> [PROVIDED MATERIAL]:
--------

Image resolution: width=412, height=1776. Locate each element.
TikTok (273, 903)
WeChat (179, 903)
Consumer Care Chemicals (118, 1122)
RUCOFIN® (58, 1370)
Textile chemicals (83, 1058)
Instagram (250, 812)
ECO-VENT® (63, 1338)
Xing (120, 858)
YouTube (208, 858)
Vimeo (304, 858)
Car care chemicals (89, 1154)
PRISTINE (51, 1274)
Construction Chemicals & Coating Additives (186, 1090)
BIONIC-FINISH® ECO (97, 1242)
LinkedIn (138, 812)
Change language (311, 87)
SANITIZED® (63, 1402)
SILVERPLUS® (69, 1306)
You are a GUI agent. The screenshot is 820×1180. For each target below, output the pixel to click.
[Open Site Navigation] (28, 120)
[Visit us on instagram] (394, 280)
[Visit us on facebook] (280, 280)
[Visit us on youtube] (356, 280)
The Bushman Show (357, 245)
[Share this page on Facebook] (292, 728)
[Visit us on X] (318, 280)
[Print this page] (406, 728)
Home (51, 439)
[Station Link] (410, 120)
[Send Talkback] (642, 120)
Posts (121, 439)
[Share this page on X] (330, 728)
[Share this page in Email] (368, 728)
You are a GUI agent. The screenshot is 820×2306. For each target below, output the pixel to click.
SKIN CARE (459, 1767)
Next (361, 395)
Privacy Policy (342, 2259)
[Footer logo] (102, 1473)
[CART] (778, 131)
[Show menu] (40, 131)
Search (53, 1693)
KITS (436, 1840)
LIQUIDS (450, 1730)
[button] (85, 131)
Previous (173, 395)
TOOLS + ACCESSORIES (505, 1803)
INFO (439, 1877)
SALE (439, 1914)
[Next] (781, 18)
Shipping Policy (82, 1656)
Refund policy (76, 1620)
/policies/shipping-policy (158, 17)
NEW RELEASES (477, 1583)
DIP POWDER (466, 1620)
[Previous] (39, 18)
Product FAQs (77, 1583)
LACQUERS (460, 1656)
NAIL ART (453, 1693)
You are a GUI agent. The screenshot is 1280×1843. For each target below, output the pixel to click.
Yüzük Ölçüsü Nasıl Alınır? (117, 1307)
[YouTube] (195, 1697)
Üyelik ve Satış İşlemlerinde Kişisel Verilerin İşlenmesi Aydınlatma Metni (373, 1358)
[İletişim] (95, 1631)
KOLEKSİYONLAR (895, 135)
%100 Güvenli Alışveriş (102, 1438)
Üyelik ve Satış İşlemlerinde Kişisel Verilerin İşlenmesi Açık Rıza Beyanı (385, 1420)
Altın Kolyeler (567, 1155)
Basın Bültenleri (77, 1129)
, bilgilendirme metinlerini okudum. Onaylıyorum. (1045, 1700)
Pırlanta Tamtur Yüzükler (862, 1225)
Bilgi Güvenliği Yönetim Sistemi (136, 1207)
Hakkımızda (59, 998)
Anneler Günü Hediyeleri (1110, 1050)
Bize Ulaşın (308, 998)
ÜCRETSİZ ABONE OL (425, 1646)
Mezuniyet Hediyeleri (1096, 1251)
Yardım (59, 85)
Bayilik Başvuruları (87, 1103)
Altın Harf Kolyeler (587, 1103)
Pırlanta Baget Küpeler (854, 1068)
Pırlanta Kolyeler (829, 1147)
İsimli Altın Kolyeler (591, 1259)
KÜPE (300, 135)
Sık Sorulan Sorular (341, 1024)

--------

> [YOUR OBJECTIVE]:
Look through the material above and print exactly the lines from the one containing "YouTube (208, 858)" to the one containing "[Open Site Navigation] (28, 120)", both included, and nothing more.

> [PROBLEM SOLUTION]:
YouTube (208, 858)
Vimeo (304, 858)
Car care chemicals (89, 1154)
PRISTINE (51, 1274)
Construction Chemicals & Coating Additives (186, 1090)
BIONIC-FINISH® ECO (97, 1242)
LinkedIn (138, 812)
Change language (311, 87)
SANITIZED® (63, 1402)
SILVERPLUS® (69, 1306)
You are a GUI agent. The screenshot is 820×1180. For each target below, output the pixel to click.
[Open Site Navigation] (28, 120)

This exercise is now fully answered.